Page:Beckford - Vathek 1787 Paris.djvu/126

La bibliothèque libre.
Le texte de cette page a été corrigé et est conforme au fac-similé.
118
VATHEK,

rêver. Ah ! Seigneur, s’écria-t-il en reculant dix pas, & mettant sa main devant ses yeux : est-ce que vous déterrez les morts ? Faites-vous aussi le métier de Goule ? Mais n’espérez pas de manger cette Nouronihar ; après ce qu’elle m’a fait souffrir, elle sera assez méchante pour vous manger vous-même.

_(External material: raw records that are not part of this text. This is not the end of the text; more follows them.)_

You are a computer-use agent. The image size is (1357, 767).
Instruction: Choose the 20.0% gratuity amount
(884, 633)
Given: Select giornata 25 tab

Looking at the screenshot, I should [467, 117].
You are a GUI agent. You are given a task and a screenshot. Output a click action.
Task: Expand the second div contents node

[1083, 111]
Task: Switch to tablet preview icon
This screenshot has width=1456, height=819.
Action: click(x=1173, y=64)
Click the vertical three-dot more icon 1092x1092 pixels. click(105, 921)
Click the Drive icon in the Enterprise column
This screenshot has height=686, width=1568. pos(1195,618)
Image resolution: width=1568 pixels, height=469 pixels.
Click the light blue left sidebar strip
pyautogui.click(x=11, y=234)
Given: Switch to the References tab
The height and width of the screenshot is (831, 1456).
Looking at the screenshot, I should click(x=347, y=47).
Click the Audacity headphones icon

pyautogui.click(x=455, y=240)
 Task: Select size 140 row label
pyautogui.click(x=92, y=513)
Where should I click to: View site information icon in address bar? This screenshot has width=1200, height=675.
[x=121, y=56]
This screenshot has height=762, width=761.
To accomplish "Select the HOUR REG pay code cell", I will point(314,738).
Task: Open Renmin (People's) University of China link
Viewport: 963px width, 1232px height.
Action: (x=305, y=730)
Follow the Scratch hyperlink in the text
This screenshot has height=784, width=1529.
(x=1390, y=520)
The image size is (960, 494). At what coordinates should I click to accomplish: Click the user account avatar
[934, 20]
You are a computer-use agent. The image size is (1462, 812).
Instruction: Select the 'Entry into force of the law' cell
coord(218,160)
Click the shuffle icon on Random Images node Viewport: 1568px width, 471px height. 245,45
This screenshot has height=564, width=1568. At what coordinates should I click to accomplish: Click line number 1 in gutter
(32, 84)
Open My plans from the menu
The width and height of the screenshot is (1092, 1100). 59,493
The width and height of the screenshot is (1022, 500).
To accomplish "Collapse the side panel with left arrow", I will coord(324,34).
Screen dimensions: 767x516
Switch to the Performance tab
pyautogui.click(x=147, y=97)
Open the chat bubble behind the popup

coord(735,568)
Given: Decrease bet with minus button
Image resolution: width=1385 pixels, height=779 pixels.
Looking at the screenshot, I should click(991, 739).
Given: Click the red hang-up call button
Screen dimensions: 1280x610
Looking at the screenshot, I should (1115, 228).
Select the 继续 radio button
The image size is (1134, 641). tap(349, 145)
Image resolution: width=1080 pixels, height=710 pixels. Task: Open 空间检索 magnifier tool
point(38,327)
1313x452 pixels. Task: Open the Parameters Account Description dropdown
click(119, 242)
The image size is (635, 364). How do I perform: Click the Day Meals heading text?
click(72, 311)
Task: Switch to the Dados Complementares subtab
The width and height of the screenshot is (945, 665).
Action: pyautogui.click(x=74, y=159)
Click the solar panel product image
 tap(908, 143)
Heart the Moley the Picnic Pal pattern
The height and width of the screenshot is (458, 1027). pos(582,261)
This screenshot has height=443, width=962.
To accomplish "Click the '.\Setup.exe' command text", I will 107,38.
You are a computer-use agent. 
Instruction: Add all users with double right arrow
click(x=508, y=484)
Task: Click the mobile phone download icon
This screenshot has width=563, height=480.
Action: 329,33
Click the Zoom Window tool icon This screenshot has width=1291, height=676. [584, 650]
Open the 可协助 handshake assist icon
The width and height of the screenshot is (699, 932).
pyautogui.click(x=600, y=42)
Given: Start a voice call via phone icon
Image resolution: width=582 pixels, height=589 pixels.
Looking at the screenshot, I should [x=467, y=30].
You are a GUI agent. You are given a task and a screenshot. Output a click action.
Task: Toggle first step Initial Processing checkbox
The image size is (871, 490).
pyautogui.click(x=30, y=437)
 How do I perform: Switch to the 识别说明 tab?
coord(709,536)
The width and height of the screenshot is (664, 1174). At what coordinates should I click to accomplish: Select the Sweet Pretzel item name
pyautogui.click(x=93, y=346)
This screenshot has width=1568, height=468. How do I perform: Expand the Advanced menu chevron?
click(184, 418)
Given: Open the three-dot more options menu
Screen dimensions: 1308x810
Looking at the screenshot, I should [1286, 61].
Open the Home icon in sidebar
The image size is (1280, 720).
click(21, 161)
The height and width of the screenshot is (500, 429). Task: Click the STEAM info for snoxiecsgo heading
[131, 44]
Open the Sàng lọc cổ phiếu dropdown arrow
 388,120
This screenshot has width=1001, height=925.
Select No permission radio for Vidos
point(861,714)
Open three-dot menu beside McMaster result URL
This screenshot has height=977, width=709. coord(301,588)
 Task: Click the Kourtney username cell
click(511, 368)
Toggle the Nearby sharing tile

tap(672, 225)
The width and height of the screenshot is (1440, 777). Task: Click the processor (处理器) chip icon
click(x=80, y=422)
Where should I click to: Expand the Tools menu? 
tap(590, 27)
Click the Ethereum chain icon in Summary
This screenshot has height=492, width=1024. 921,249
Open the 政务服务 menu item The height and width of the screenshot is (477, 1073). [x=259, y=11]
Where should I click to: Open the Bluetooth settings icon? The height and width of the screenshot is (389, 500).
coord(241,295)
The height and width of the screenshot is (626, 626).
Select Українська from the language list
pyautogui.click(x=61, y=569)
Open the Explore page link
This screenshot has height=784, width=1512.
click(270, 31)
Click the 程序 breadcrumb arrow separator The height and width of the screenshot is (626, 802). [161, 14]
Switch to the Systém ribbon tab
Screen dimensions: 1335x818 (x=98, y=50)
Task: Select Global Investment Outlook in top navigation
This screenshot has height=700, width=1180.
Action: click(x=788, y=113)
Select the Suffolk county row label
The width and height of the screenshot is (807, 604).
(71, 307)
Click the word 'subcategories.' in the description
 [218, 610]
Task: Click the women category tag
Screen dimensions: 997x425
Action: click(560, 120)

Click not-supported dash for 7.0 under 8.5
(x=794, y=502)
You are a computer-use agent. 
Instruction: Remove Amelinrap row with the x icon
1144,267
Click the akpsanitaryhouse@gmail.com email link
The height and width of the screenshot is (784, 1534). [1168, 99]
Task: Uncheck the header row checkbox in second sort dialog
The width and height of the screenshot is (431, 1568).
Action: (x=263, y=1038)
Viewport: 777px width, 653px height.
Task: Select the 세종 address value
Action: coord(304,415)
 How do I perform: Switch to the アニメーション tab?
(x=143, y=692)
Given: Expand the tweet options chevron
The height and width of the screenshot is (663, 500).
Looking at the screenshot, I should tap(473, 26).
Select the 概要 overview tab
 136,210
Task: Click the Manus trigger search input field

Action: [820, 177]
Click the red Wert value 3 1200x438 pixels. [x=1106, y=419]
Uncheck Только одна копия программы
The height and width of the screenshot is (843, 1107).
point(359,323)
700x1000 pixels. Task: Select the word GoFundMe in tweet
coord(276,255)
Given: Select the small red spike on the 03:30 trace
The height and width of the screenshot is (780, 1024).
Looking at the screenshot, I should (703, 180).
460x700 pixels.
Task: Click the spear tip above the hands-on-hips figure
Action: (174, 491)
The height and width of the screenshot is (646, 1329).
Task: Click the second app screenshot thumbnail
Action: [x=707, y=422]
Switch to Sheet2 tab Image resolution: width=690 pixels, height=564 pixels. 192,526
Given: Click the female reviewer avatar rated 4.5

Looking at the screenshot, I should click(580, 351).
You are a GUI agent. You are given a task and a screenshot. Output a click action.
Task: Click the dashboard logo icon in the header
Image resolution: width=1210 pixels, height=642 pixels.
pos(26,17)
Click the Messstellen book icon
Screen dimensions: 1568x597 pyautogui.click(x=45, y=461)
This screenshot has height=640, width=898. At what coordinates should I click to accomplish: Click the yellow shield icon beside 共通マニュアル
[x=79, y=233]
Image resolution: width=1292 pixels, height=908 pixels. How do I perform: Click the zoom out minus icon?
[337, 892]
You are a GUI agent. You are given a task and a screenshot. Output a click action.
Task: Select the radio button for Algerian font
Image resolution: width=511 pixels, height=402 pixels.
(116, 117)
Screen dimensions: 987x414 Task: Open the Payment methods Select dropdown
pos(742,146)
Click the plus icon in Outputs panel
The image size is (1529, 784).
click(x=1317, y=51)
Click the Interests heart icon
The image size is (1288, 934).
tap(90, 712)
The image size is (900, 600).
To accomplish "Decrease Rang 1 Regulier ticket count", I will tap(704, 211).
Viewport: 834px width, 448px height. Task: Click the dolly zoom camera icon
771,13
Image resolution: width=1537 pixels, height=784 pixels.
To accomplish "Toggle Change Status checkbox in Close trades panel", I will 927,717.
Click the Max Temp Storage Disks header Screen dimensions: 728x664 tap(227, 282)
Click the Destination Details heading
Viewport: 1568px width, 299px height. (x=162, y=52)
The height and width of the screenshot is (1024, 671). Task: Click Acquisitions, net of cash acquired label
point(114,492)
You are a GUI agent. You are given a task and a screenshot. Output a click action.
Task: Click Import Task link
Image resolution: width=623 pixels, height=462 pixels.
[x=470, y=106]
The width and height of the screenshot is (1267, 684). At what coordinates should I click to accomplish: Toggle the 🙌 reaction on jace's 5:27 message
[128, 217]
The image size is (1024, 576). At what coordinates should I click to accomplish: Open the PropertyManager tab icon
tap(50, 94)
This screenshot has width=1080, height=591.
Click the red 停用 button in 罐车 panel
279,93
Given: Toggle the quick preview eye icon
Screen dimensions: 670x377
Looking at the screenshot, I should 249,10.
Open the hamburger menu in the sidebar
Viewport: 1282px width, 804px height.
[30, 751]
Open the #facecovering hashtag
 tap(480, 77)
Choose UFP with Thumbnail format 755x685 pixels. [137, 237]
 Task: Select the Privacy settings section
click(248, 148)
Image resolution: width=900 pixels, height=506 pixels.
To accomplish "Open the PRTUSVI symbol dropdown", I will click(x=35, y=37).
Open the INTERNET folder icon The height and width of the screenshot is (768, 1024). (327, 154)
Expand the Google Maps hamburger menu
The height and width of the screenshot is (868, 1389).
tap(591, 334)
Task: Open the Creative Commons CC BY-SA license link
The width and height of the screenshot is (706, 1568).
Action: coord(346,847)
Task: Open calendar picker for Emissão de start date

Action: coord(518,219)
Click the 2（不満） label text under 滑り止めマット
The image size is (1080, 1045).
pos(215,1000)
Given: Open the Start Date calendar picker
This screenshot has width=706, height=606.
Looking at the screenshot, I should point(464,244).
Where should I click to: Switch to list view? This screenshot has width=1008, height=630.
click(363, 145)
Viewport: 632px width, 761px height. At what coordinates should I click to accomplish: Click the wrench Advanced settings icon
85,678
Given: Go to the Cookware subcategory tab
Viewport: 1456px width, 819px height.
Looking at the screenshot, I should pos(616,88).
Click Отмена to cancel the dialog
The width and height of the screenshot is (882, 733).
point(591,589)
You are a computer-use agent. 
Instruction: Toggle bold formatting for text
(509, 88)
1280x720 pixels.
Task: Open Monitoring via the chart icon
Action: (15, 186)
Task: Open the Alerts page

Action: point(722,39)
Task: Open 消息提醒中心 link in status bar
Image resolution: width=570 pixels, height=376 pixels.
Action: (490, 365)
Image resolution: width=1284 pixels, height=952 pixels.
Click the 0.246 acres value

Cesse de faire l’imbécille, dit Vathek ; tu seras bientôt convaincu que celle que je tiens dans mes bras, est Nouronihar, bien fraîche & très-vivante. Va faire dresser mes tentes dans une vallée que j’ai remarquée ici près ; je veux y fixer mon habitation avec cette belle tulipe dont je ranimerai les couleurs. Fais en sorte de nous pourvoir de tout ce qu’il faut pour mener une vie voluptueuse jusqu’à nouvel ordre.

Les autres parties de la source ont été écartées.